In this study the authors describe the system submitted by the team of University of Szeged to the second i2b2 Challenge in Natural Language Processing for Clinical Data. The challenge focused on the development of automatic systems that analyzed clinical discharge summary texts and addressed the following question: “Who's obese and what co-morbidities do they (definitely/most likely) have?”. Target diseases included obesity and its 15 most frequent comorbidities exhibited by patients, while the target labels corresponded to expert judgments based on textual evidence and intuition (separately).
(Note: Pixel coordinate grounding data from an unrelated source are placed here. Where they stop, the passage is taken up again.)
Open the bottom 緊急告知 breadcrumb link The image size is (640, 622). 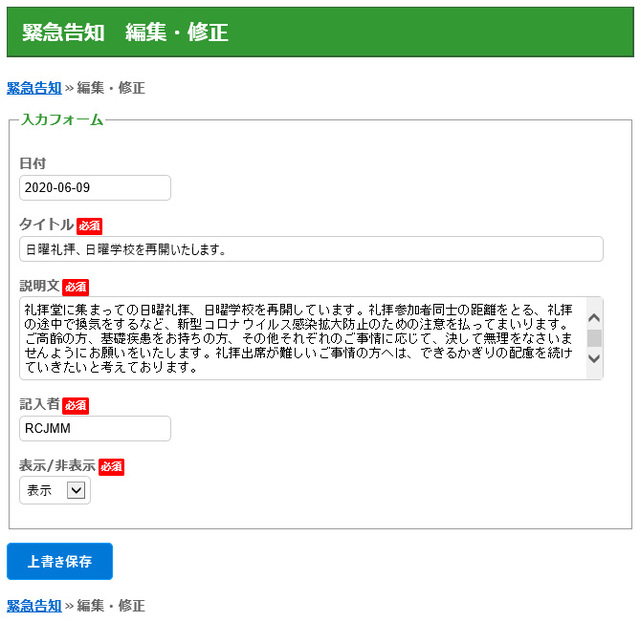point(34,605)
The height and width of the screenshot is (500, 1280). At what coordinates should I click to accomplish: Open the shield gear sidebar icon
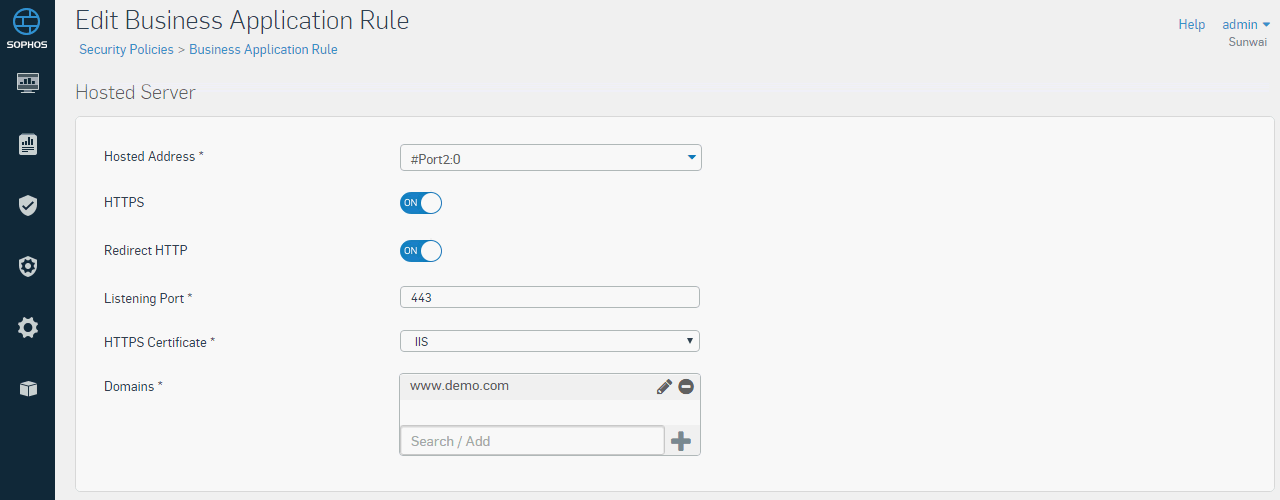pos(28,266)
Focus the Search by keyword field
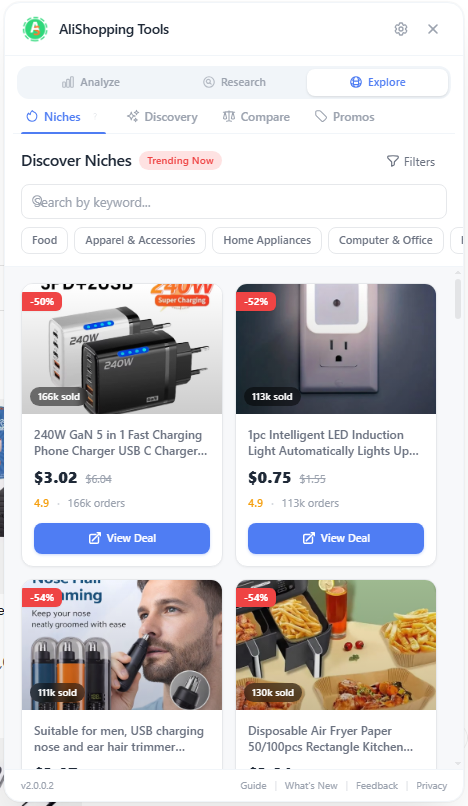 [x=234, y=202]
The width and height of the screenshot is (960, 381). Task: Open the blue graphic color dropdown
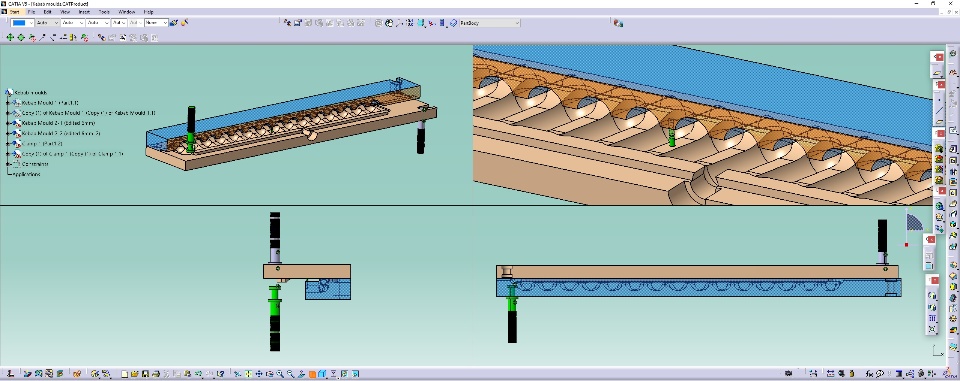(23, 23)
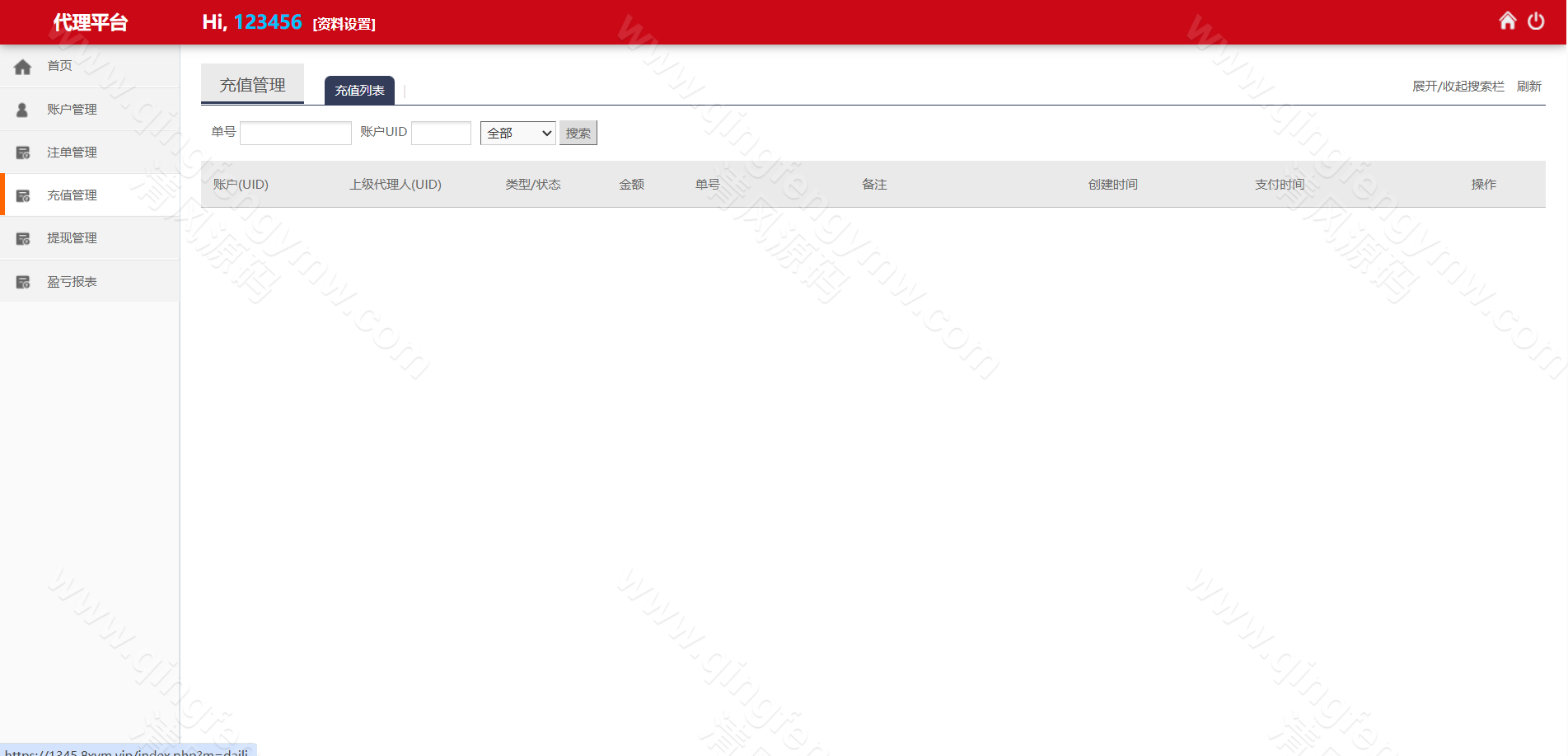The height and width of the screenshot is (756, 1568).
Task: Open the 资料设置 profile settings link
Action: [344, 24]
The authors applied statistical methods to preselect the most common and confident terms and evaluated outlier documents by hand to discover infrequent spelling variants. The authors expected a system with dictionaries gathered semi-automatically to have a good performance with moderate development costs (the authors examined just a small proportion of the records manually).
Following the standard evaluation method of the second Workshop on challenges in Natural Language Processing for Clinical Data, the authors used both macro- and microaveraged Fβ=1 measure for evaluation.
The authors submission achieved a microaverage Fβ=1 score of 97.29% for classification based on textual evidence (macroaverage Fβ=1 = 76.22%) and 96.42% for intuitive judgments (macroaverage Fβ=1 = 67.27%).
The results demonstrate the feasibility of the authors approach and show that even very simple systems with a shallow linguistic analysis can achieve remarkable accuracy scores for classifying clinical records on a limited set of concepts.